Bullock had forged a short campaign for the Democratic presidential nomination but dropped out, saying he would not run for Senate and challenge Daines, despite urging from Barack Obama and Chuck Schumer. Bullock changed his mind and eventually entered the race, quickly running up support — as well as strong financial backing.

Bullock versus Daines is shaping up to what could be a pivotal November election. Democrats need four seats to flip the Senate into their control, and it appears Bullock has a fair chance of defeating Daines, according to early polls.

In the quest for Montana’s single House seat, which Gianforte has forfeited in order to run for governor, Kathleen Williams defeated Thomas Winter in the primary.

On the Republican side, Matt Rosendale outpaced Montana Secretary of State Corey Stapleton, Joe Dooling, John Evankovich, Mark McGinley and Debra Lamm.

Williams had 117,031 votes to Winter’s 13,308, with about half of Montana’s polling places reporting. Rosendale had 88,726 votes as of press time, while Stapleton trailed at 61,680. Williams and Rosendale will now face off in the Nov. 3 general election.

In the state’s open presidential primaries, Democratic presumptive nominee Joe Biden had 99,015 votes in late-night results, while President Trump had 169,506, running unopposed for the Republican nomination. Montana traditionally votes Republican in the presidential race, with the state heavily carrying Trump over Hillary Clinton in 2016.

Going into the primary election Tuesday, the war of words among the three GOP candidates for the Montana gubernatorial race had turned particularly vicious, with the acrimony pointed mainly toward one candidate: Gianforte, who only two years ago won Montana’s sole U.S. House seat but abdicated that position to run for governor.
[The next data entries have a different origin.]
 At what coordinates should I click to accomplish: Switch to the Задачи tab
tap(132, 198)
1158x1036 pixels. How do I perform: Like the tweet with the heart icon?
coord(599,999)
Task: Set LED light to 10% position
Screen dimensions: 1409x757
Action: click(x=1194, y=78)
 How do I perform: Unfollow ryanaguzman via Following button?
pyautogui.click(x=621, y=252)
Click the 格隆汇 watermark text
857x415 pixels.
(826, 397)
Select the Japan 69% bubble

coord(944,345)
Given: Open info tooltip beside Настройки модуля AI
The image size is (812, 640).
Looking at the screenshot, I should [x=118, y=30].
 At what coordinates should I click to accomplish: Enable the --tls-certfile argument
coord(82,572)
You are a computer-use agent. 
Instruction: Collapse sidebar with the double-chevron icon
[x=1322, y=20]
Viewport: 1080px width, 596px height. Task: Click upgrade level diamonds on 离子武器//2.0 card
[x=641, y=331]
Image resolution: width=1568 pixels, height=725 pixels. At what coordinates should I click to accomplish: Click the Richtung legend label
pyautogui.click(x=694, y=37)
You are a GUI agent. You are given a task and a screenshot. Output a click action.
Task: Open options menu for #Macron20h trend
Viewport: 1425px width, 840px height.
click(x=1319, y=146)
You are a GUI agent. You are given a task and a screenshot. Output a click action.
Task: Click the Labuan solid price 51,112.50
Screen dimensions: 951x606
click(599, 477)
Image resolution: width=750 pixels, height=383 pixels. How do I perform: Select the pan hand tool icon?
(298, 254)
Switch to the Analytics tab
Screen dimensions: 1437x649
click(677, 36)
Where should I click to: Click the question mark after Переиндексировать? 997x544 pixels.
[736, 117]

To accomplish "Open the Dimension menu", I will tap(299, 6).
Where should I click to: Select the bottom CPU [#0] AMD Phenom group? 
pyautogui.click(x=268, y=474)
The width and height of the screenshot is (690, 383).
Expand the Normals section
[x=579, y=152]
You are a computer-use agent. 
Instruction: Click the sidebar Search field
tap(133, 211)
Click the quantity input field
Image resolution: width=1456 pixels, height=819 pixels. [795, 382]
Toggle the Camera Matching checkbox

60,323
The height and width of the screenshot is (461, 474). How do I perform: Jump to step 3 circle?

Again. 

He had run against Bullock in 2016 and lost and on the night of his election to the House in 2017, Gianforte was arrested for assaulting a reporter from The Guardian at his election headquarters.

The other two candidates — orthopedic surgeon Al Olszewski and Montana attorney general Tim Fox — have leveled some incendiary comments against Gianforte, calling him a wealthy, out-of-state carpetbagger who is trying to buy the Montana governor’s position. Gianforte, who is often called the wealthiest member of Congress, has loaned his campaign $1.5 million. 

In an interview with Montana Public Radio, Fox said Gianforte has “pitted Republicans against Republicans and in an online debate, Fox said Gianforte is out of touch with everyday Montanans, and accused Gianforte of “social distancing long before the pandemic. He has ducked debates and forums, refused interviews with the press, avoided open public meetings and tough questions, and instead used his considerable wealth to try to buy this election instead of earning those votes.”